Lembrei do meu início de carreira na TV, mais ou menos uns 30 anos atrás. Na época trabalhava na TV Itapoan, ainda afiliada ao SBT, rede onde inclusive Hebe trabalhou na última etapa da sua vida.

Dei conta, então, da falta que faz hoje, aqui na Bahia, um programa de TV que mostre os artistas baianos para um grande número de pessoas. Foi no show da tarde que vi Margarete, Chiclete, Luís Caldas se tornarem pop.

Todos os dias havia programa, todos os dias os artistas da terra estavam na tela, baianos falando com baianos pela linguagem da arte. No auditório pessoas daqui mesmo, uma plateia com a cara da nossa Bahia.

Não era diferente no Programa do Interior, apresentado pelo saudoso Moraes Moreira. E o Big Ben? Esse eu ainda era menino mas é impossível não se lembrar do também saudoso Waldir Serrão colocando no ar a música da Bahia.

Rádio

Esse é hoje, pelo que vejo, o único meio que ainda impulsiona de alguma forma os artistas daqui, mas é fato, também já perde forças e se rende ao que vem de fora.

Nos programas de TV locais o que se vê hoje é apenas comportamento, personagens, buracos nas ruas, violência, filas e por aí vai. Arte? Próximo de zero, isso porque vez por outra aparece uma agenda, um flash, um sobe som aqui, uma banda para cantar na saída de intervalos acolá, mais ou menos como aquela música de elevador, que também só quem é mais antigo lembra, que entre um andar e outro a gente ouvia um trecho, assoviava e tchau, sem destaque.

A única exceção poderia se dizer que acontece na época de carnaval, mas também com figurinhas repetidas.

Enlatados

Essa falta de uma janela de massa local para a música de nossa terra, trouxe um enlatamento musical, especialmente dos jovens. Fora as músicas provenientes do pagodão, que foram aceitas pelas redes de TV, as músicas presentes nas festas e playlists dos jovens são, maciçamente, do sudeste ou do centro do Brasil – leia-se Goiânia. O funk carioca e o sertanejo goiano foram empurrados goela abaixo e são os líderes inegáveis.
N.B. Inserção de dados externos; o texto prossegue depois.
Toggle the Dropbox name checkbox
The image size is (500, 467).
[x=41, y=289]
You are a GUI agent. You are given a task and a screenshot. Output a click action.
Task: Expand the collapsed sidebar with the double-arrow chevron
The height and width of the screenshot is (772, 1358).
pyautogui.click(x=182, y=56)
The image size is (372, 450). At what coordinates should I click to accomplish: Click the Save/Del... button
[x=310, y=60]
O gosto musical vai, a cada dia, sendo mais e mais pasteurizado já que na mídia de massa só existe espaço para a música, com algum destaque, nos programas nacionais que massificam artistas de fora da nossa terra.

Alguém tem culpa?

Quando eu era garoto na TV se via um monte de enlatados. Grandes redes conseguiram fazer com que hoje a maior parte do que está no ar seja nacional.

Mas o que mudou de quando eu era moleque para o que vemos hoje é que antes padecíamos de uma exposição maciça a enlatados internacionais, mas as TVs locais conseguiam ter mais espaços para exibir a cultura da nossa terra. Hoje o enlatamento cultural é nacional, e o espaço para a cultura local quase inexiste.
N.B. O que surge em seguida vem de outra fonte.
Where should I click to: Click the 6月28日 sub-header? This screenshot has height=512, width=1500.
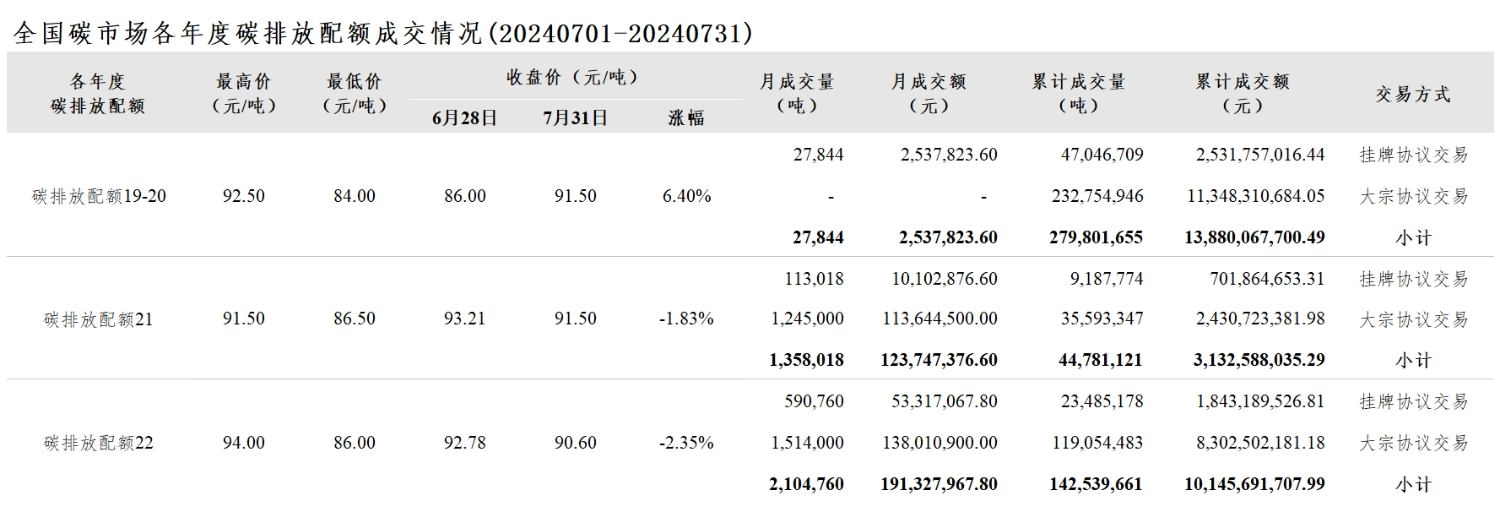pos(465,117)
O sucesso musical no Brasil se resume ao que vem do Rio de Janeiro, São Paulo e Goiânia. Na verdade, essa ditadura vai além da música e sufoca a cultura como um todo.

Mas vejam, amigos, não dá para culpar as emissoras locais por não exibirem a cultura local pois o espaço que sobra é pequeno e daí vence, é claro, a notícia. Falta um movimento nacional de impulso da cultura local, de presença dela no ar, não apenas para inglês ver.

Tem jeito?

Acho que não, até porque mostrar a cultura da Bahia na mídia tradicional de massa custa caro. Produzir com qualidade, mesmo com toda a evolução tecnológica, não é brincadeira e demanda dinheiro e coragem. Sim, amigos, coragem porque uma outra mazela que assola o nosso mercado cultural, o provincianismo por parte do empresariado que não aposta em patrocinar produções locais, acaba condenando elas a morrer à mingua ou se arrastar no ar, distantes anos luz das produções nacionais.

Diante disso tudo só nos resta mesmo continuar na luta no espaço digital, nos movimentos de resistência como o encabeçado pela Baiana System, o pagode baiano com o Harmonia como precursor, o rock de nossa terra e sua cena marcante com artistas como Pitty, o blues que resiste na linhagem Assmar, a música afro-baiana que trazem os tambores e as cores do Olodu, Ilê, entre outros, o nosso reggae do pai Edson Gomes, a música clássica baiana e sua Neojibá, nossa MPB e por aí vai. Porque, como disse outro dia um amigo meu – Tenison Del Rey – Rapaz, isso aqui é a Bahia.